Above the symbol, the souls of Philadelphia emerge into paradise, untrapped from their bubbles, no longer anguished.
“Look at them now,” Gamble said, standing back. “See how they’re helping each other up? They’re at peace now. Universal.”
Some residents in South Philadelphia fear that Gamble’s real-life aims aren’t as inclusive; they fear that Gamble, a convert to Islam, is inclined toward racial and religious segregation, which is creating tension in what has long been an integrated neighborhood. And Gamble himself, with his sweeping and sometimes outlandish views, doesn’t always help matters.
For the moment, he regarded his painting — his enormous, garish painting — and said, “It’s beautiful.”
It is a beautiful ideal, at least; grand and strange. But Gamble’s introduction to his Universal ideal — the grandness, the strangeness — was only the beginning.
GAMBLE HAS A VISION FOR HIS CHILDHOOD neighborhood that’s just as big and illustrious as his own persona: He sees South Philadelphia as a rhythm-and-blues destination, like Nashville is for country music, or Memphis for the blues. In the meantime, his company is rebuilding entire blocks of South Philly. Gamble sees himself as the architect who will bring it all — the music, the land, the people — together.
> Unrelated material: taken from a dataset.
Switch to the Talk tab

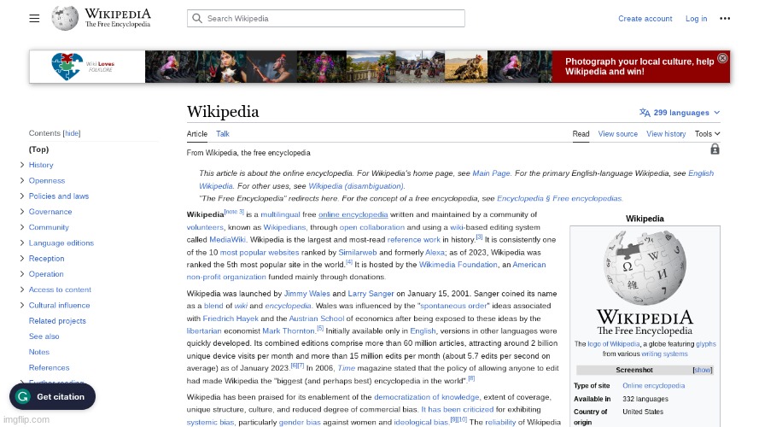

It’s easy, in trying to explain where he started and where he’s going, to divide Gamble’s career in two: Part one is the wildly successful musician with a message; in the new one, he’s become an urban pioneer. But really, it’s all of a piece. Let’s start when Gamble seemed at the end of one career, and hadn’t yet grown into the next phase.
It was after he’d gotten rich, after he and Leon Huff had scorched pop music with hit after hit for two decades in the ’60s and ’70s. Gamble did what he thought rich Philadelphians from poor neighborhoods do: He moved to a mansion in Gladwyne in 1980.
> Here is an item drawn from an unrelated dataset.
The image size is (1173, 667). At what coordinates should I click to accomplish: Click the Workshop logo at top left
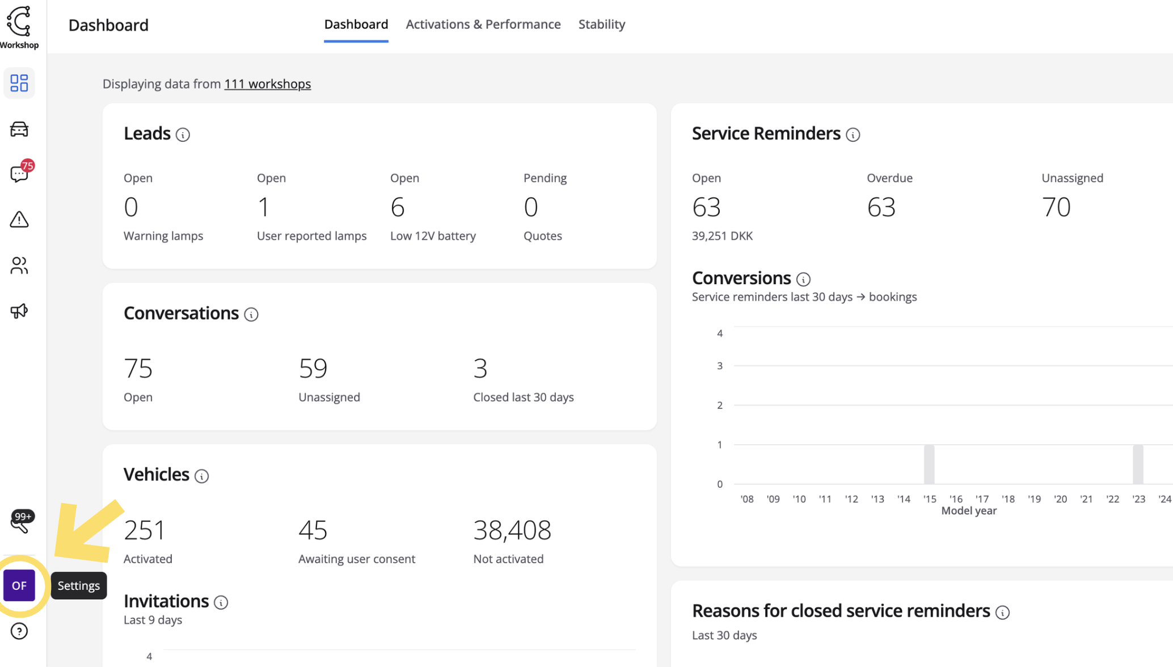(19, 27)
But he always drove through his old South Philly neighborhood on his way to his company, Philadelphia International Records, on Broad Street. And he visited similar neighborhoods in Detroit, Chicago, Los Angeles and other cities.
“I saw that there was a threat,” he says. “It wasn’t just Philadelphia.”
In fact, in 1977, Gamble had done what he always did; he wrote a song, called “Let’s Clean Up the Ghetto,” featuring Lou Rawls. It starts as a fairly generic, nationwide call to community action:
Let’s paint a sign everybody can read,
Let’s get rid of everything we don’t need:
The pushers, the dealers,
The pocketbook-snatchers and thieves. …
Then there’s a more remarkable, personal line, a nasty snarl in which Gamble seems to predict his own dilemma:
All of you brothers that live on the Main Line,
You lived in the ghetto once upon a time.